【遺伝子治療】CRISPR/Cas9法による遺伝コード中の一塩基の編集
Nature
遺伝コード中の1個の塩基に狙いを定めて修正する方法が改良され、ゲノム配列におけるランダムな挿入や欠失を起こさなくなったことを報告する論文が掲載される。この新しい「一塩基編集法」は、他の2種類のタンパク質と結合するように操作された組換えCRISPR/Cas9タンパク質を用い、現行の方法より一塩基の変異を修正する効率が高く、培養細胞に用いて遅発性アルツハイマー病や乳がんなどの疾患に関連する一塩基変異を修正することに成功している。
大部分の遺伝性疾患は、1個のヌクレオチドの変異(点変異)によって生じる。ゲノム編集に現在幅広く用いられているCRISPR/Cas9法は、DNAの2本の鎖を切断し、標的のDNA塩基配列に二本鎖切断を形成する。
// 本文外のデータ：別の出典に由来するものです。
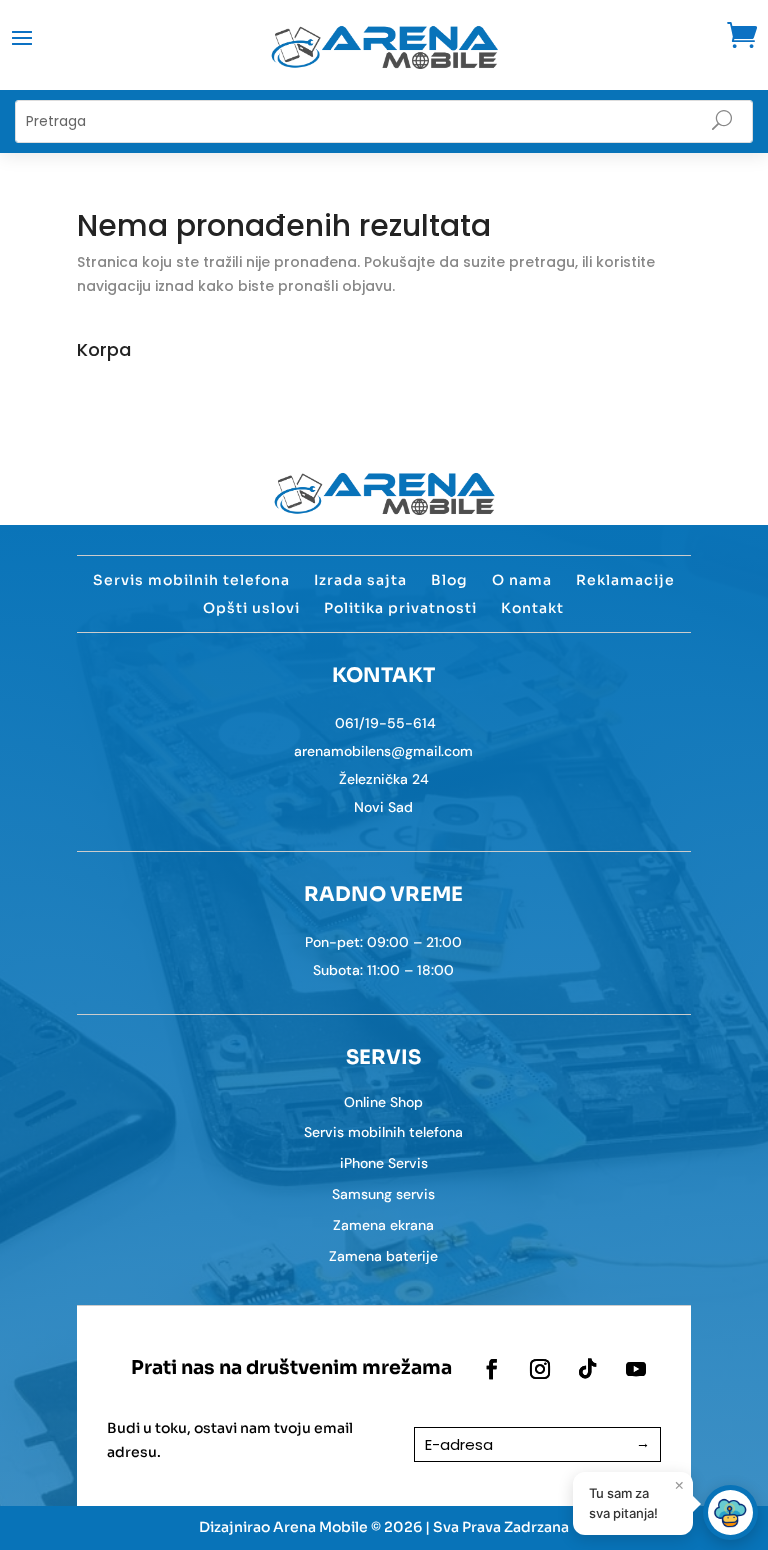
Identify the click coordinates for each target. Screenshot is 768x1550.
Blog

しかし、標準的なCRISPR/Cas9法を1個のヌクレオチドの修正に用いると、通常は効率が悪く、主に二本鎖DNA切断に対する細胞応答の結果として、標的部位にランダムな挿入や欠失(「インデル」と総称される)を生じることが多い。
今回、David Liuたちは、インデルの頻度を最小限に抑えつつ点変異を修正する効率を高めるため、Cas9タンパク質を修飾してDNAの2本鎖切断を起こさずに標的DNA配列と結合するようにした。Liuたちは、塩基修飾酵素(APOBEC1)をCas9に付加することで、シトシン(C)をチミン(T)の塩基対形成特性を有するウラシル(U)に直接変換した。そして、Liuたちは、こうして編集された塩基対を細胞内で永続させるため、第3のタンパク質を用いて正常な細胞のDNA修復過程を操作して、標的としたC:G塩基対をT:A塩基対に変換した。Liuたちは、この一塩基編集システムを用いて、マウスとヒトの細胞株においてヒトの疾患に関係するさまざまな点変異を効率的に修正し、インデルの形成を最小限に抑えることができることを明らかにした。
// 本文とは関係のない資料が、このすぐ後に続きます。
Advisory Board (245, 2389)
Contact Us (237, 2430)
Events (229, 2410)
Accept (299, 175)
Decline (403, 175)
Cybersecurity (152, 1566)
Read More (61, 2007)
また、同時掲載される別の2編の論文は、CRISPRによるゲノム編集にCas9の代わりに使えるCpf1酵素の機構と構造に関する新たな情報をもたらしている。Emmanuelle Charpentierたちは、Cpf1がCas9と異なり、選択的ゲノム編集に必要なRNAプロセシング活性とDNA切断活性を発揮でき、配列特異的なゲノム操作とサイレンシングの新たな方法に道を開く可能性のあることを明らかにした。また、Zhiwei Huangたちの論文では、RNAと結合したCpf1タンパク質の結晶構造について報告されており、Cpf1がRNAと結合すると、Cpf1の形状がどのように変化するのかが説明されている。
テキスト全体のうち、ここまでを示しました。